第三百二十一話 流星降下
フィンの視界には青色が広がっていた。
その青色の正体は蒼穹。
遠く、遥か遠くまで広がる澄んだ空。
この世界で自分しか存在しないのではと勘違いしそうになるほど、大きく、広い天空。
飲み込まれそうなほどの空を見上げながら、フィンはゆっくりと深呼吸する。
フィンが今いるのは雲の上。
上空に上がる前に敵の竜騎士団の大部分が離れたのは確認している。
雲に隠れてフィンは敵の上空まで接近し、奇襲をかけるつもりなのだ。
「不思議だね……ノーヴァ」
「キュー」
愛竜の首を撫でるとノーヴァはくすぐったそうに鳴いた。
竜騎士は飛竜の魔力に保護されているため、激しい空気抵抗からも守られている。
それでも雲の上の飛行というのは難易度の高い行為だったが、フィンにとっては散歩と大して変わらなかった。

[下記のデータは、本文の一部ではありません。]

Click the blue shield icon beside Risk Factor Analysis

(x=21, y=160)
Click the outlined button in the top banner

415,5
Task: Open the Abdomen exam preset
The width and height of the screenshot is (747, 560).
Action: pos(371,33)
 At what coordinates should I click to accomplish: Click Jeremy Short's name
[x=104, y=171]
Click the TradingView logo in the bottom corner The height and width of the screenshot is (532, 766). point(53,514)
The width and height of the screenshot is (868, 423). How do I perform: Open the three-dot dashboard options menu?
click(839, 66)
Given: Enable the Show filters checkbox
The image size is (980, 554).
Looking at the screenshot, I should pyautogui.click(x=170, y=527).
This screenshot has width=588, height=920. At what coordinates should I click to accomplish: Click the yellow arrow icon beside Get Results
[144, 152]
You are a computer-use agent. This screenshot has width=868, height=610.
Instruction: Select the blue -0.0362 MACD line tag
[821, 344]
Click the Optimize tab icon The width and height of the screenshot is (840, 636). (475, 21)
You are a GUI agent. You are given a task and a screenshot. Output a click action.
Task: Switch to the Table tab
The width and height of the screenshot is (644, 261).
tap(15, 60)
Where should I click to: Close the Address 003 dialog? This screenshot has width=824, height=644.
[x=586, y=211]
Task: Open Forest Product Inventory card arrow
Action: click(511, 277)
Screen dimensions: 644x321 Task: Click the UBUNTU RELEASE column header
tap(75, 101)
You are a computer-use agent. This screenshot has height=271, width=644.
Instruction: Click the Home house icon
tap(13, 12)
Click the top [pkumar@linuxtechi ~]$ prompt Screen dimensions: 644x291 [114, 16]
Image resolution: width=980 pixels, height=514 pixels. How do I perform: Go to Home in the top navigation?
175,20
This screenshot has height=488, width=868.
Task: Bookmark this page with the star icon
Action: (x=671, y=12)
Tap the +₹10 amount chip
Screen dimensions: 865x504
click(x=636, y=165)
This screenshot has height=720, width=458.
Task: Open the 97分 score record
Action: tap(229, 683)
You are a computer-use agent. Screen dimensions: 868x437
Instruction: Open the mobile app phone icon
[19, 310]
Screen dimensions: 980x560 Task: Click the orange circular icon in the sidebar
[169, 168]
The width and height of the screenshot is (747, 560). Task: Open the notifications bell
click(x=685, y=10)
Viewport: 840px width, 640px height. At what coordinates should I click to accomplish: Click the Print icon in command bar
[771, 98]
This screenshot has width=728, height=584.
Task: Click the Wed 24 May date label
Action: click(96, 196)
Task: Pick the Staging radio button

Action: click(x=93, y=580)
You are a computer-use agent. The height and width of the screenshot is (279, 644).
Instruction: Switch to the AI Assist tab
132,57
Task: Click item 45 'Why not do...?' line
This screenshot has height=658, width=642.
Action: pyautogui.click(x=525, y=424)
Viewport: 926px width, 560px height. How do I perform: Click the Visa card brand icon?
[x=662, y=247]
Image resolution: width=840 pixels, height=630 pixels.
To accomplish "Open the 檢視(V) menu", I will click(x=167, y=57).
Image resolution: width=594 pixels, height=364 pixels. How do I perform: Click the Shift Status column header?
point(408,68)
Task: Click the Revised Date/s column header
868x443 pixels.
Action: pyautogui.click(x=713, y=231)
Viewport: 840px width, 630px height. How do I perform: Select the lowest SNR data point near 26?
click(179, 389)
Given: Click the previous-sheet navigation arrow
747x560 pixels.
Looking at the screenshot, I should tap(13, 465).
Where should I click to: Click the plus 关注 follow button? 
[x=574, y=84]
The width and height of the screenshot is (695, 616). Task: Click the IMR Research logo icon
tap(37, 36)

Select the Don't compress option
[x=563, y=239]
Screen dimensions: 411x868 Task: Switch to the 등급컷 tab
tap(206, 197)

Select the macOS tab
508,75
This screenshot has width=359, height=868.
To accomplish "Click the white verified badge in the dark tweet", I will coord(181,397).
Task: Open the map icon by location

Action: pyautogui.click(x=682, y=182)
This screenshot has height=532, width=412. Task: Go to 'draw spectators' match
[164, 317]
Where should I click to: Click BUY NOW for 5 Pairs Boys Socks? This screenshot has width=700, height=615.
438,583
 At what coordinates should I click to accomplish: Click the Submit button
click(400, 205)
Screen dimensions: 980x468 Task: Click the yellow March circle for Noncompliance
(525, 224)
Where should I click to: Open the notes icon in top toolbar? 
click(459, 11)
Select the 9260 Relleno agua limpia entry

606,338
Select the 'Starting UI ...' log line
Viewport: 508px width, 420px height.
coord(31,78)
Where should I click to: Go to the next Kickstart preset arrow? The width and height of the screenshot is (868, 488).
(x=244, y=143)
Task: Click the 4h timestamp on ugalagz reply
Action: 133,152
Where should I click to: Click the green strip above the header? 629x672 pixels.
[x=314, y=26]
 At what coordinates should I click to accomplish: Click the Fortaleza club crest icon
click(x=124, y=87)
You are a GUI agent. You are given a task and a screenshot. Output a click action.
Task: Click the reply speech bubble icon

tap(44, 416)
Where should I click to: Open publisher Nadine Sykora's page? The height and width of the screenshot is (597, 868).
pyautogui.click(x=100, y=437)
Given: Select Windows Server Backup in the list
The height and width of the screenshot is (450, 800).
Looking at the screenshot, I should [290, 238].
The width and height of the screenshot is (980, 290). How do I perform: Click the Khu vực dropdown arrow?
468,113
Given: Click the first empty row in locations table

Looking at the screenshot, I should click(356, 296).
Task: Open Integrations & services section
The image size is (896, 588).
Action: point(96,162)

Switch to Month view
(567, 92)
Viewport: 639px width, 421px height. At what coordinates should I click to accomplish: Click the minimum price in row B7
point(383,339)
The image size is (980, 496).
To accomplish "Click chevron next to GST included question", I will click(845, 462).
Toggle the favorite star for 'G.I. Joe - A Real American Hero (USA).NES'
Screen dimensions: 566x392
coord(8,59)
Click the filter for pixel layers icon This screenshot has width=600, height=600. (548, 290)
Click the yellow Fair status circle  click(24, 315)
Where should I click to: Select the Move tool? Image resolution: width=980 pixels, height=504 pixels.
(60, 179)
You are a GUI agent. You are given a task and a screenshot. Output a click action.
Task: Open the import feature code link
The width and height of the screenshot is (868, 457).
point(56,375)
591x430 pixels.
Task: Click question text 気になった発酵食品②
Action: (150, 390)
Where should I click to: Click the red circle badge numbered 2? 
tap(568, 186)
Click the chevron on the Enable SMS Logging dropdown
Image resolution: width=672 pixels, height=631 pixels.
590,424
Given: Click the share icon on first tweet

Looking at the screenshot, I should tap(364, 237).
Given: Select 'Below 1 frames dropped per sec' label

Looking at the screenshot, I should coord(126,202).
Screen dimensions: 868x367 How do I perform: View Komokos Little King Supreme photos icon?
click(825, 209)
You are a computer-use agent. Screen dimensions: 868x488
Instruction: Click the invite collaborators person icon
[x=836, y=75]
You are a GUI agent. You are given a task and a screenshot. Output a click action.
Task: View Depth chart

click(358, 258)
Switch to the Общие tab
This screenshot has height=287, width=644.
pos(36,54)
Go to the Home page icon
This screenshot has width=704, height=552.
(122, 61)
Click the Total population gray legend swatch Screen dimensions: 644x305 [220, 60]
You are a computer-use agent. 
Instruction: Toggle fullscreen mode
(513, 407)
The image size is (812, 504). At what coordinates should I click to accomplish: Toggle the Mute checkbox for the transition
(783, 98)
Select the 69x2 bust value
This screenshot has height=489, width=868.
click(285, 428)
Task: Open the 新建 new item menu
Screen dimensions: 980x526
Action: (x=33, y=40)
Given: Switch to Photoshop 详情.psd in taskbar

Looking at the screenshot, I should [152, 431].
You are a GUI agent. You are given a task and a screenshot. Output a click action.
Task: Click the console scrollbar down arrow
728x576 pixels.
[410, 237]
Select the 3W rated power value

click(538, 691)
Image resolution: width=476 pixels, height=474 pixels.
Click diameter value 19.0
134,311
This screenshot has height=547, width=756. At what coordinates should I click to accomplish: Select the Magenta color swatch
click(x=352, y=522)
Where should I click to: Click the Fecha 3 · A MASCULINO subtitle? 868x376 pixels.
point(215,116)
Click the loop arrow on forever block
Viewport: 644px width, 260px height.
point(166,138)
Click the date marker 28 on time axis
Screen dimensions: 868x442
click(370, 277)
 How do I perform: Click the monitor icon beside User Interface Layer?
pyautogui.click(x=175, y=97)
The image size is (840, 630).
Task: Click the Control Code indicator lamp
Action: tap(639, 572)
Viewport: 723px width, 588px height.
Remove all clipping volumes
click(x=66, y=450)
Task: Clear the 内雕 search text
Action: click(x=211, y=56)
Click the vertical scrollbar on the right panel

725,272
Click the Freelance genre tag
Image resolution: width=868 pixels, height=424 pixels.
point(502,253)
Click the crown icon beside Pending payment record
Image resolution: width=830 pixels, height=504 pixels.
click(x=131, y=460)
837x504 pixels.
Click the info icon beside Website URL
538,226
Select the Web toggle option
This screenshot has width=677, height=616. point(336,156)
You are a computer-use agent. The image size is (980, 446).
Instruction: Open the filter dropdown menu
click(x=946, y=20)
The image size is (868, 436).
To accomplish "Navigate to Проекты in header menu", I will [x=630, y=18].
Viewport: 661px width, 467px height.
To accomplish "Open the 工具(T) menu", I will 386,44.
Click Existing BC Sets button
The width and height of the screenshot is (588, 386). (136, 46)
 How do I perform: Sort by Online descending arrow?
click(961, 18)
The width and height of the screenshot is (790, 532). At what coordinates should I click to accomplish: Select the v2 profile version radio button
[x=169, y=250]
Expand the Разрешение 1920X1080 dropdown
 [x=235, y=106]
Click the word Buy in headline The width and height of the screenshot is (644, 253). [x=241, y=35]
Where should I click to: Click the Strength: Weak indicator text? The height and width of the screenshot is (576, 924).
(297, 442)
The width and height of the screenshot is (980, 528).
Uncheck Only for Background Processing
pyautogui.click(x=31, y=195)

いつもと違うのは手には戦うための武器があり、双肩には任務の成否が掛けられているという点だった。
「戦いだ……ずっと望んできたのに……いざとなると怖いね」
「キュー……」
「これしかなかった。お前と一緒にいるには……これしかないんだ」
役立たずの竜騎士にも、役立たずの飛竜にも居場所はない。
フィンを竜騎士たちの教官にという考えは、グライスナー侯爵の令嬢が勝手に言っていることだ。そこに私情があることも事実。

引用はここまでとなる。